__Your objective__:
Working from the records below, return word for word the line that contains "You are a GUI" and each line after it, ending with the last. Skip all pictures.

BEGIN

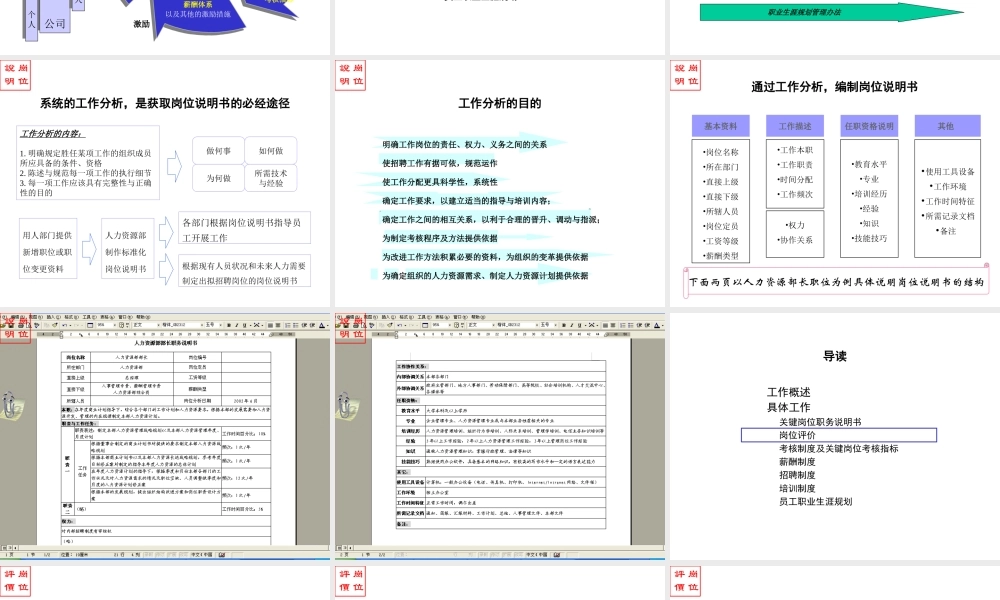This screenshot has height=600, width=1000.
Task: Click the Undo icon in the toolbar
Action: point(64,327)
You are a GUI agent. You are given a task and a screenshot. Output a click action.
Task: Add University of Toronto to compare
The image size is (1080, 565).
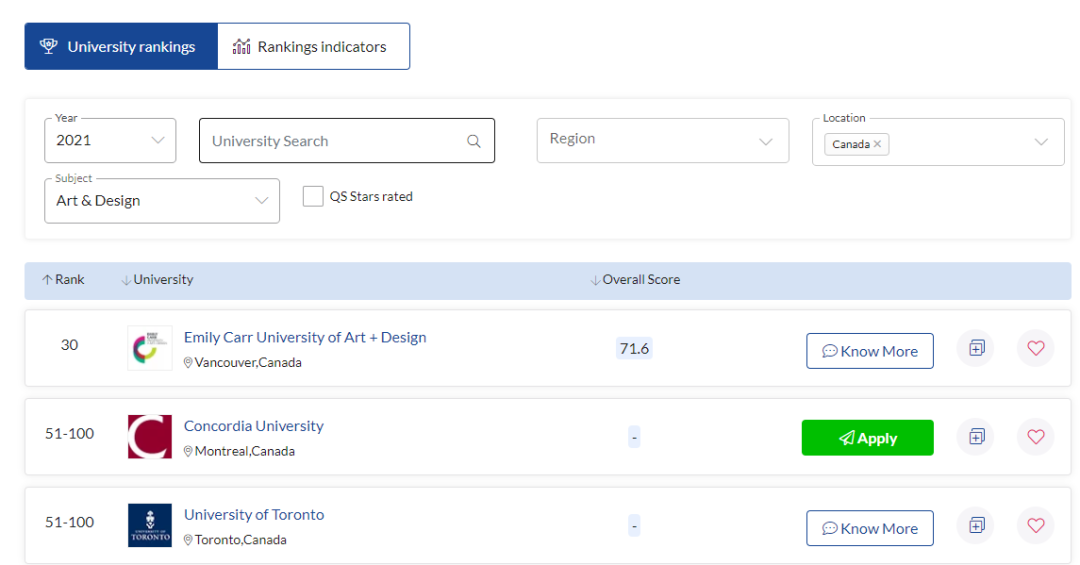pyautogui.click(x=976, y=526)
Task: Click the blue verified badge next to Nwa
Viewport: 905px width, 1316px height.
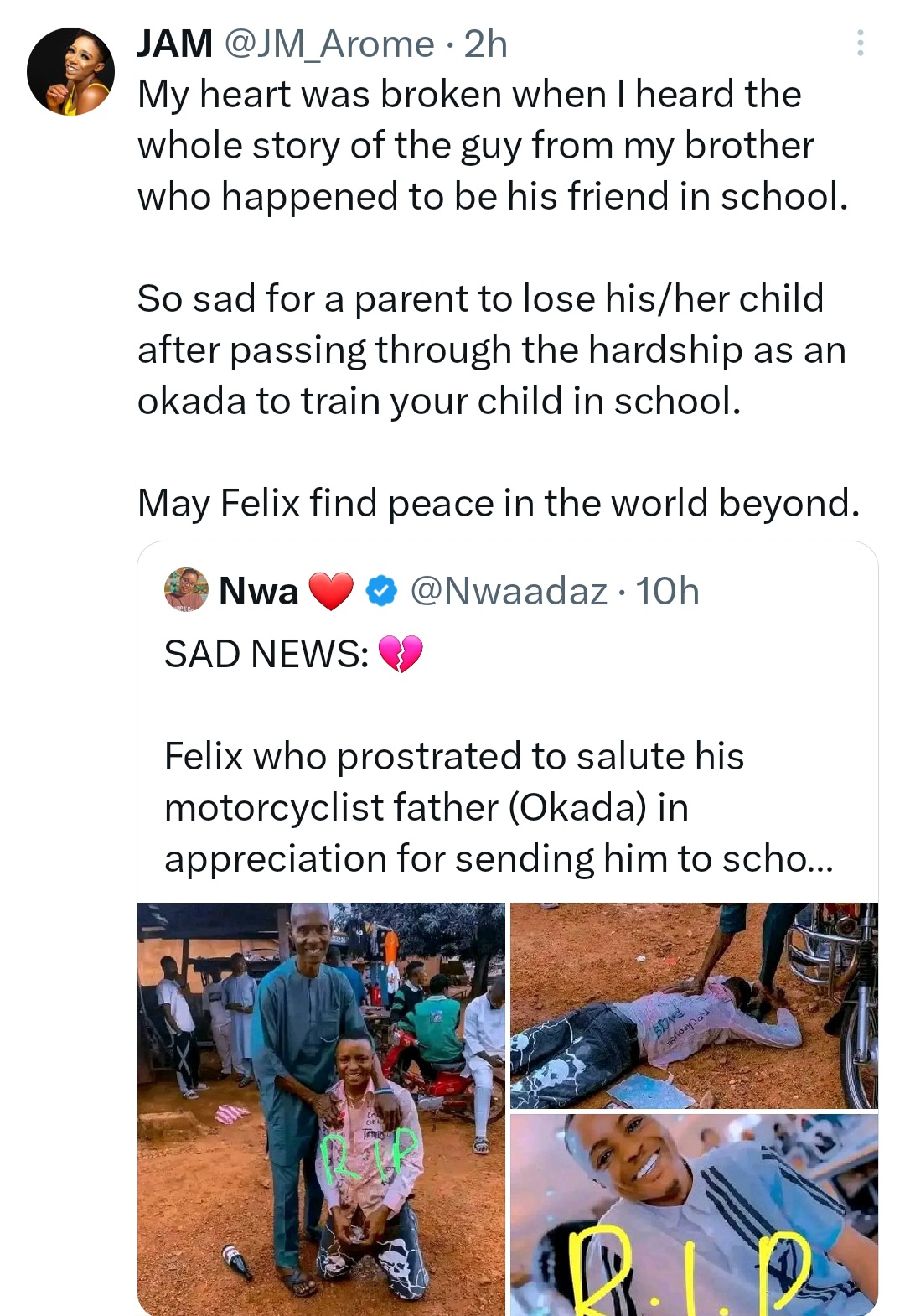Action: tap(383, 591)
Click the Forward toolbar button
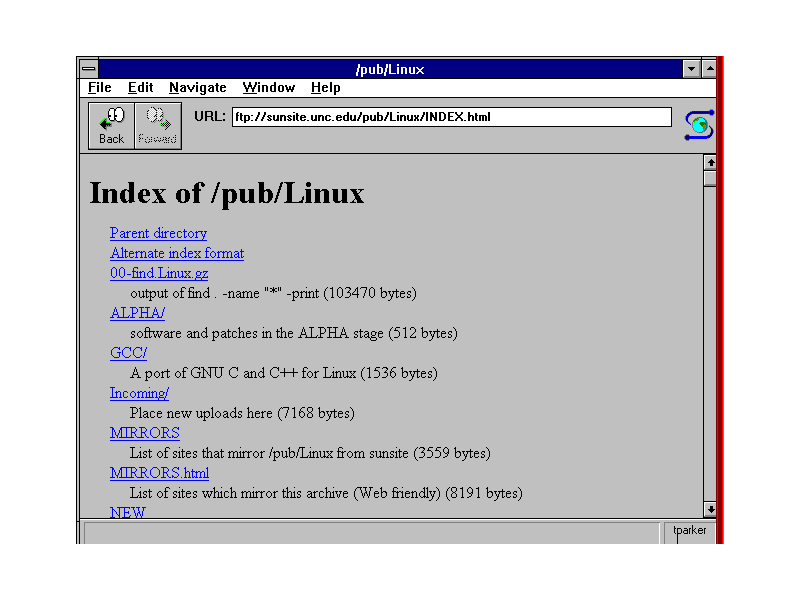Image resolution: width=800 pixels, height=600 pixels. (x=157, y=126)
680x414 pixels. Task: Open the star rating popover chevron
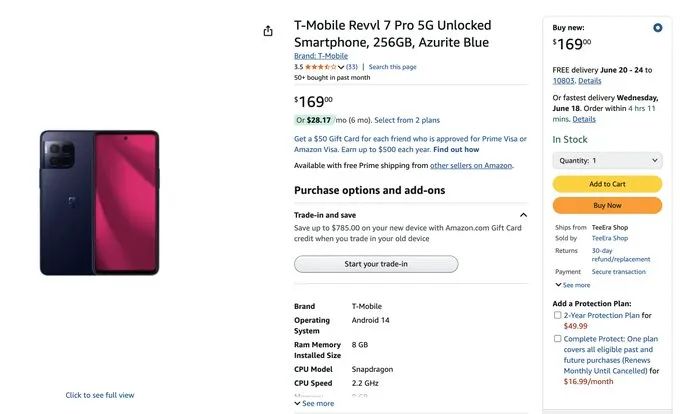(342, 67)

END

__Expected answer__:
You are a GUI agent. You are given a task and a screenshot. Output a click action.
Task: Add University of Toronto to compare
The image size is (1080, 565).
pyautogui.click(x=976, y=526)
Task: Click the blue verified badge next to Nwa
Viewport: 905px width, 1316px height.
Action: tap(383, 591)
Click the Forward toolbar button
Image resolution: width=800 pixels, height=600 pixels. (x=157, y=126)
680x414 pixels. Task: Open the star rating popover chevron
(342, 67)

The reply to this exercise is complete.